Dask Trajectory Archive Helper

GitHub Link to Code.

DaskMDTrajectory Archive Helper - save/load trajectory archives.

Handles creation and extraction of self-contained .dask_traj archives that bundle the pickle metadata with the underlying Zarr cache directory. The resulting archive is fully portable: no external files are required after loading.

Archive layout (inside the compressed tar):

traj.pkl   – pickle of the DaskMDTrajectory object (metadata only)
zarr/      – the Zarr cache directory with all coordinate data
class mdxplain.trajectory.helper.dask_trajectory_helper.dask_trajectory_archive_helper.DaskMDTrajectoryArchiveHelper

Save and load DaskMDTrajectory objects as portable .dask_traj archives.

An archive is a zstd-compressed tar that contains:

  • traj.pkl – pickle of the trajectory object (metadata only, no arrays)

  • zarr/ – the Zarr cache directory with all coordinate data

The archive can be moved or shared freely. On load the Zarr cache is extracted next to the archive file and the trajectory handles are reconnected automatically. Subsequent loads reuse the already-extracted cache without re-extracting.

Methods

save(trajectory, filepath)

Write a .dask_traj archive for trajectory.

load(filepath)

Read a .dask_traj archive and return a ready-to-use trajectory.

static save(trajectory: DaskMDTrajectory, filepath: str) None

Save a DaskMDTrajectory to a portable self-contained archive.

Serialises the trajectory metadata as a pickle and bundles it with the underlying Zarr cache into a single zstd-compressed tar archive.
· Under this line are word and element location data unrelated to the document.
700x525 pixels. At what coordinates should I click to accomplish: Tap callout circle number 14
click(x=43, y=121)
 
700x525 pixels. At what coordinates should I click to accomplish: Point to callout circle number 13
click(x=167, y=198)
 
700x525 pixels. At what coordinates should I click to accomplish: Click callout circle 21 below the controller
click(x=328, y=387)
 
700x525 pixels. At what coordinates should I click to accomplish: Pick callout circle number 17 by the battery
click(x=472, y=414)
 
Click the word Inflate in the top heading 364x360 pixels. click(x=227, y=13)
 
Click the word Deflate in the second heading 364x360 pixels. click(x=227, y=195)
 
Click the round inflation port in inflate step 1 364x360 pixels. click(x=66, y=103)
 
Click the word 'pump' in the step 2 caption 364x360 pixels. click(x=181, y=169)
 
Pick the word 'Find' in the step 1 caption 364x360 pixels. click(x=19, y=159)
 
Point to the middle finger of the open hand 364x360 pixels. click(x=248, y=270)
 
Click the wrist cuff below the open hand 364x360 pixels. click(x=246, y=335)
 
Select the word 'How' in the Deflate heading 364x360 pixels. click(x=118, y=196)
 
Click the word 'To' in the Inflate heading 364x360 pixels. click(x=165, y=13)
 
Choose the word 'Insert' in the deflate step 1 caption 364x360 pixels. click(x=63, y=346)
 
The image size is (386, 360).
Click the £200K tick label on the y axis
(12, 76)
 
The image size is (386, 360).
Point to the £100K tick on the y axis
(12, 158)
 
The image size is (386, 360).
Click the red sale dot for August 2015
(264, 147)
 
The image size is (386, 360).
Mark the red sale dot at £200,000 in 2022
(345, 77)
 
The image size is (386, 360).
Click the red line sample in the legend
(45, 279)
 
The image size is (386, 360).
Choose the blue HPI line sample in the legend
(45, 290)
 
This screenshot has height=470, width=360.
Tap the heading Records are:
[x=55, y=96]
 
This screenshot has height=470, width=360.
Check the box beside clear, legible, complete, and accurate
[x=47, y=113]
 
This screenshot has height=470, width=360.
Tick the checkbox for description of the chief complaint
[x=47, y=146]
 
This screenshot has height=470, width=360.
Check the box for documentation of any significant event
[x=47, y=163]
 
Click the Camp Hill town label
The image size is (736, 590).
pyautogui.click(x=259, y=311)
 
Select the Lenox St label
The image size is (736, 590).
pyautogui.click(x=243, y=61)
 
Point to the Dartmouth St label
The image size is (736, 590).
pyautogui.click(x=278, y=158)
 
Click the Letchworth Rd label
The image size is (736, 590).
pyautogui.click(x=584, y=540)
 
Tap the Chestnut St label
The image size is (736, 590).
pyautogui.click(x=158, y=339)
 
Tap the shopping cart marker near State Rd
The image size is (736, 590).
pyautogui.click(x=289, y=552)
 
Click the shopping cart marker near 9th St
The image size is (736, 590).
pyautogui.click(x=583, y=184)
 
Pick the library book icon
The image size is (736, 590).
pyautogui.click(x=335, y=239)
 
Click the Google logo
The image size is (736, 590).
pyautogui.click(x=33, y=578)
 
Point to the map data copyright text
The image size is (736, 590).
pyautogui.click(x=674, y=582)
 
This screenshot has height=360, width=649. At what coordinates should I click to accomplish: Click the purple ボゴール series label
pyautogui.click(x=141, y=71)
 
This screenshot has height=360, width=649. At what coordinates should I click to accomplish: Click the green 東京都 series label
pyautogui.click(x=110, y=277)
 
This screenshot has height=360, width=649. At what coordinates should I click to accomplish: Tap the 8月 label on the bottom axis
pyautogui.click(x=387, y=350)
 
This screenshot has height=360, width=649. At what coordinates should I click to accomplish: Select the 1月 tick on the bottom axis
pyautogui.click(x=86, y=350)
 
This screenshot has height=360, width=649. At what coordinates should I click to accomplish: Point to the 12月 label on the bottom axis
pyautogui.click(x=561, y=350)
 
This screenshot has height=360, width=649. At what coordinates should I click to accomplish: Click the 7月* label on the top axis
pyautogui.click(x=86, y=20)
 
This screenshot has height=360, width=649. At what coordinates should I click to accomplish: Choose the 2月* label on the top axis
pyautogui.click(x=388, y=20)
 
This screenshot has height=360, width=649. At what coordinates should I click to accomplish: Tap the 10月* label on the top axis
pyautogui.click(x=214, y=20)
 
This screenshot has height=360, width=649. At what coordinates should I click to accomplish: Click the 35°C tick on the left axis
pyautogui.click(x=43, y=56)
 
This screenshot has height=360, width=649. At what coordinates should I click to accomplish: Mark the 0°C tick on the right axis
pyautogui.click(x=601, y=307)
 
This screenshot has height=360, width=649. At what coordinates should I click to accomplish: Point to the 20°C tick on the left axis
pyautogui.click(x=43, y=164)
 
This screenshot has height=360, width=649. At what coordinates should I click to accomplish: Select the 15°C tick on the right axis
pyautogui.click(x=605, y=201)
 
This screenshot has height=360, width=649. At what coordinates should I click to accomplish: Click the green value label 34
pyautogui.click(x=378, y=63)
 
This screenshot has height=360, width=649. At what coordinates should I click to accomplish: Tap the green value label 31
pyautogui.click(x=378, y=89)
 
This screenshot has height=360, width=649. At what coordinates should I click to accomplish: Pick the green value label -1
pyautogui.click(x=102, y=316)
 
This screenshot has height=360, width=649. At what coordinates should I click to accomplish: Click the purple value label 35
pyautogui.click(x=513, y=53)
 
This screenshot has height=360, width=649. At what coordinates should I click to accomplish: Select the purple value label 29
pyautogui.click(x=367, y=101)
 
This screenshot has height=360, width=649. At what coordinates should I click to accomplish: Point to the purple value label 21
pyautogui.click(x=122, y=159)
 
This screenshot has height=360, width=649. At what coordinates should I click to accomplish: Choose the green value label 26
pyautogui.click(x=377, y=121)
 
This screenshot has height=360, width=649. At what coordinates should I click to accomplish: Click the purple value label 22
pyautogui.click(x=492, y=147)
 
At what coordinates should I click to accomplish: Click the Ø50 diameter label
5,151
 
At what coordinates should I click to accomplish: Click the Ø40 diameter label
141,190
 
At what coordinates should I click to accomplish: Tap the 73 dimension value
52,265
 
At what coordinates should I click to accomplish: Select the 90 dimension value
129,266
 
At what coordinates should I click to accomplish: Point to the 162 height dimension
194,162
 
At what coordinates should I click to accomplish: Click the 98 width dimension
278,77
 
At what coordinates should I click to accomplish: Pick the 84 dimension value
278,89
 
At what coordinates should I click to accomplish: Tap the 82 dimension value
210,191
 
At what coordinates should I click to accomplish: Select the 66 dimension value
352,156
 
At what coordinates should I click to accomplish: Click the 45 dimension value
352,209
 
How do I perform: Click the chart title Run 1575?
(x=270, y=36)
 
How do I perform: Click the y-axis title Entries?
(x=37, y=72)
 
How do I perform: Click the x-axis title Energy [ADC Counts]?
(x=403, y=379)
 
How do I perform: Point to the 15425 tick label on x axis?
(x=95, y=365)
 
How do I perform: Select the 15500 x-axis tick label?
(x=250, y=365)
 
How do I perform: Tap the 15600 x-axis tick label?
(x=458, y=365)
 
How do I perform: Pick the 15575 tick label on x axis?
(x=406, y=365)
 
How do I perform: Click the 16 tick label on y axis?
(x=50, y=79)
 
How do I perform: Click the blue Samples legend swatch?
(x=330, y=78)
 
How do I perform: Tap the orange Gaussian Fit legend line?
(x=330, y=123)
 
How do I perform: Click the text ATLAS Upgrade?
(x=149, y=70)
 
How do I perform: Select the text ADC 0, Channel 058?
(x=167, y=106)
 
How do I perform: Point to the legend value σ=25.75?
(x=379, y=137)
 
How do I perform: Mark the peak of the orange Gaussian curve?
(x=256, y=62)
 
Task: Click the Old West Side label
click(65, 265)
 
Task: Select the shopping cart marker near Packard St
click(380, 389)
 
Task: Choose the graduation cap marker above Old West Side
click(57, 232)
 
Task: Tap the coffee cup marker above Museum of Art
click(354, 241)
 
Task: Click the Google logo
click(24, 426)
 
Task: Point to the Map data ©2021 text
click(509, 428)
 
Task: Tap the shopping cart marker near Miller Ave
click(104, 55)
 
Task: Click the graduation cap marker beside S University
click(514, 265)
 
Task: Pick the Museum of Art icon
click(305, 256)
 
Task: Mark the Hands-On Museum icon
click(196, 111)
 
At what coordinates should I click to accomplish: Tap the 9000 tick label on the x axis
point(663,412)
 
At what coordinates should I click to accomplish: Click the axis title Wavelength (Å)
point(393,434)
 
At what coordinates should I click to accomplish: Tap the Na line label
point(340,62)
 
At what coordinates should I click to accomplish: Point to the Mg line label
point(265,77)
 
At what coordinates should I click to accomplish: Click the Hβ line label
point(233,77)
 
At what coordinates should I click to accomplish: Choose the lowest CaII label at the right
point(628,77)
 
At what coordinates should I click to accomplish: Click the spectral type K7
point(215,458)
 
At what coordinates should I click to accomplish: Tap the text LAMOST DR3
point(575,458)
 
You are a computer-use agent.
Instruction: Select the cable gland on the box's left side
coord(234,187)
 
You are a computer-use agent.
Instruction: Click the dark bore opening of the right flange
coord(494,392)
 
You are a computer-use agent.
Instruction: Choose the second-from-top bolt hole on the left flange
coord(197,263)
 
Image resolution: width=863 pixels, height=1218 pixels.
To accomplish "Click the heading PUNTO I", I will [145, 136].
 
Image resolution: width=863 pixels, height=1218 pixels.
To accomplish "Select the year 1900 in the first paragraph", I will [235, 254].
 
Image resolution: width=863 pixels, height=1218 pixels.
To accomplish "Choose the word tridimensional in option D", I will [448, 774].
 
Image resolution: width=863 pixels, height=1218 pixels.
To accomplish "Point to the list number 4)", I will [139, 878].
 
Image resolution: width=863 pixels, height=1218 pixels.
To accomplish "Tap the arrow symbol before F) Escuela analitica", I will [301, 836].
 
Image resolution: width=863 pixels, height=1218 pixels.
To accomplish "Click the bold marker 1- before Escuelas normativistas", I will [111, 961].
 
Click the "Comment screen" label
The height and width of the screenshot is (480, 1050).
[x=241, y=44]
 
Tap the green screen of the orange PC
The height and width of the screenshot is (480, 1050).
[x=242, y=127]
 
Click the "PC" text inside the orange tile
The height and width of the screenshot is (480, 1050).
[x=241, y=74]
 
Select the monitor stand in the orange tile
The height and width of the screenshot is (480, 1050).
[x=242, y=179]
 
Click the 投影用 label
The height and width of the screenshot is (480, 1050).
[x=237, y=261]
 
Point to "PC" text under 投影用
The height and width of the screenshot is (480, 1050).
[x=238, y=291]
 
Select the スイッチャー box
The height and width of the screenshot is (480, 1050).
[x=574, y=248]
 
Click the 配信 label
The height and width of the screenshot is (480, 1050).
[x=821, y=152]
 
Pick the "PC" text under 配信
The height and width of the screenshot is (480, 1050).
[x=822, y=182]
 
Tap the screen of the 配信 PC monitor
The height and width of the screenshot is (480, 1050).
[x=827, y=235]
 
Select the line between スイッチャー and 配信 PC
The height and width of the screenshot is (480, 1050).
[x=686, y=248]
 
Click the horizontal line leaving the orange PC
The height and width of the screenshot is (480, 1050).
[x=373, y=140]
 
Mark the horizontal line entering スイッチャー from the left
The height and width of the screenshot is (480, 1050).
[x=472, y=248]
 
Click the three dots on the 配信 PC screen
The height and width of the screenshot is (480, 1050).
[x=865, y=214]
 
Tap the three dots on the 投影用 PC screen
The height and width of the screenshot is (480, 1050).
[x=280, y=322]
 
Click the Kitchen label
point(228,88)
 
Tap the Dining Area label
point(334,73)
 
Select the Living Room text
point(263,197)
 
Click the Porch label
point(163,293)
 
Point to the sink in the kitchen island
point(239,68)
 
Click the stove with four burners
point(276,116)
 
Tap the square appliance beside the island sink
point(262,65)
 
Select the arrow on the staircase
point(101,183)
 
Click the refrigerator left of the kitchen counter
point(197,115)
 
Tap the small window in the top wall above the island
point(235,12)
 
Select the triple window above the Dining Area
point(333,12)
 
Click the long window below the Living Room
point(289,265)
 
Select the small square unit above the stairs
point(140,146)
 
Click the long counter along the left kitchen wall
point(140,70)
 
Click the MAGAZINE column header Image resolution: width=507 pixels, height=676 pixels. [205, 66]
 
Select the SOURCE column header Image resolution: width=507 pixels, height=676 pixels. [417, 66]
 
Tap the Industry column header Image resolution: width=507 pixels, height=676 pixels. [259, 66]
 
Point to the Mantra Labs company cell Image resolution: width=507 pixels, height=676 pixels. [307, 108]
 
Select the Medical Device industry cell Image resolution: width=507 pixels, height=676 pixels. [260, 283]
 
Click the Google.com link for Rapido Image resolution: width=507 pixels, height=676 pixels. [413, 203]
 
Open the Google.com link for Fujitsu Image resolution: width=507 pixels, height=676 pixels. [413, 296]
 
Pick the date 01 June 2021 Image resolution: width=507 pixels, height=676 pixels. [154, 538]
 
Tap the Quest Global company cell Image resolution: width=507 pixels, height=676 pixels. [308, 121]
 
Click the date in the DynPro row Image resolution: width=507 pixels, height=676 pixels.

The resulting .dask_traj file can be transferred to another machine or directory without carrying the Zarr cache separately.

Parameters

trajectoryDaskMDTrajectory

Trajectory instance to archive.

filepathstr

Destination path. The .dask_traj extension is appended automatically when not already present.

Returns

None

Examples

>>> DaskMDTrajectoryArchiveHelper.save(traj, "output/run1")
Trajectory saved: output/run1.dask_traj
static load(filepath: str) DaskMDTrajectory

Load a DaskMDTrajectory from a .dask_traj archive.

On the first call the archive is extracted to a sibling directory (<name>_extracted/). Subsequent calls reuse the extracted directory without re-extracting, so repeated loads are fast.

After extraction the trajectory handles (Dask arrays, Zarr store) are reconnected to the extracted Zarr cache.

Parameters

filepathstr

Path to a .dask_traj archive created by save().

Returns

DaskMDTrajectory

Fully initialised trajectory with coordinate access ready.

Raises

FileNotFoundError

If filepath does not point to an existing archive.

Examples

>>> traj = DaskMDTrajectoryArchiveHelper.load("output/run1.dask_traj")
>>> print(traj.n_frames)
501